Service based systems - writing tests to ensure quality and avoid staleness

Testing is at the core of all complex software systems that exhibit any sense of quality - and works well for developers sanity. It's the main tool that helps us convince ourselves that what we created will probably work correctly before actually running it in production.

There are tons and tons of books and information out there about software testing, this falls into a slightly more specific niche that is back-end services testing, potentially in a distributed environment. It's unlikely to be of much use for GUIs, desktop software, safety critical systems, developer tools nor very large monoliths (browsers, operating systems).

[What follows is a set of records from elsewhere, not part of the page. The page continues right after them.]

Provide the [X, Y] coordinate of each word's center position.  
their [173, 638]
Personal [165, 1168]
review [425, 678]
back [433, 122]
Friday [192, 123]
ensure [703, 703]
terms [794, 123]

This can also be highly product and domain-specific.

This is also not going to be about the old-fashioned way of testing - manual testing, separate automated QA via selenium etc. This is about developers owning their work and striving for quality. Though on the other spectrum - this is going to be mostly about pre-production verification and its impact on future changes. This is also not going to touch continuous integration, continuous deployments, prod-pars, observability, different types of deployments and many other quality assurance techniques, although these are a vital part of a well-oiled system too.

Preface

There is no silver bullet, no single proven solution emerged so far, additionally available tools and techniques used in creating good tests is a continuously expanding domain (albeit rather slowly). A few years ago we didn't have docker, we didn't have testcontainers, there were no good embedded solutions. We had far weaker developer machines, fewer resources at our disposal and many approaches were too time-consuming to be viable (and they are still quite a challenge for big systems).

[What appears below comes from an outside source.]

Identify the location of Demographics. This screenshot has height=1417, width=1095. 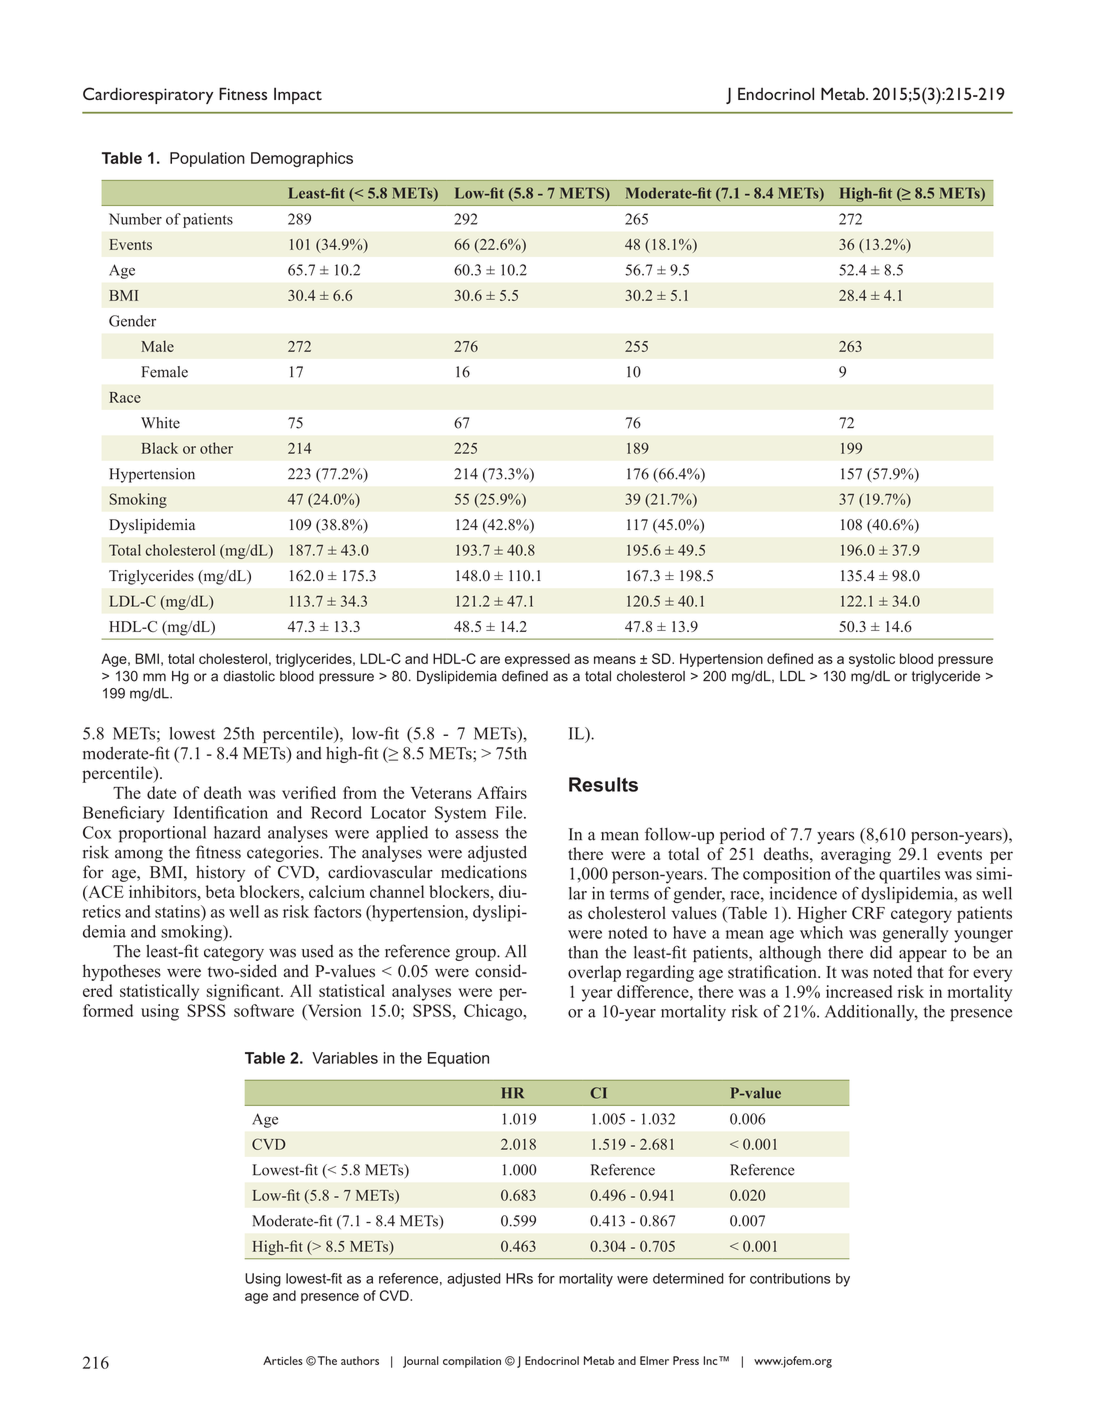
(302, 159).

Treat this more like a guide than a set of concrete rules, your system might be different in ways that make it hard or even impossible to test efficiently in this manner. Ensuring high quality of software is a constant battle between available resources, execution time and complexity. While execution time and complexity are relatively within our reach having limited budget and time might be a showstopper. We might not be able to create multiple prod-like environments simply due to sheer costs associated with it, especially when we rely on multiple cloud services - queues, databases, warehouses, storages, 3rd party services, mainframes or even custom hardware. We might have to accept some trade-offs despite our best efforts. What's more, these costs usually don't grow linearly, getting basic testing in place is relatively cheap and gets us very far but getting a few prod-par environments and vast end-to-end tests can easily multiply our costs.

Tests are 'a best effort' verification of the system

This is shown from an engineering perspective, unlike in mathematics, it's about handling the trade-offs and balancing risks - given requirements we are attempting to reasonably get there, not necessarily always proving it.

Terminology

I don't think the typical test divide is of much use, everyone has their own understanding of what a 'unit' or 'integration' should mean - and it probably varies from context to context too. What I could endorse is dividing tests into two categories, mostly for convenience:

  1. Functional tests check for functional correctness and usually answer very specific, domain oriented questions like:
  • Will this request create a new user?
  • Will this payment be registered and funds transferred? Will it also notify a 3rd party service?
  • Will this request create a new virtual machine?
  • Will this request find all user files?

Such tests are commonly known as end to end / integration tests.

This kind of testing makes it harder to instantly know WHY something doesn't work, that's fine, what is crucial is to know that something is broken and we don't get false positives, even if finding the root cause takes a few moments it's fine.

  1. Technical tests - sometimes it's useful to make sure that technical constraints are also met:
  • Do we correctly clean old data from this collection? Do we keep memory under given threshold?
  • Are we processing a given request within acceptable time?
  • Can we correctly fail-over to the secondary host? Will it preserve data?
  • Are we getting to correct state after incidents or system specific events? Are we sharding correctly?
  • Systems testing would fall under this category e.g., Jepsen testing

Depending on technical challenges there may be very few or even no technical tests, it might turn out that having good observability can be enough. Note, that in a service based architecture functional tests may be served by a single service (probably most of them), or they might require half the system to be up and running, including databases and middleware.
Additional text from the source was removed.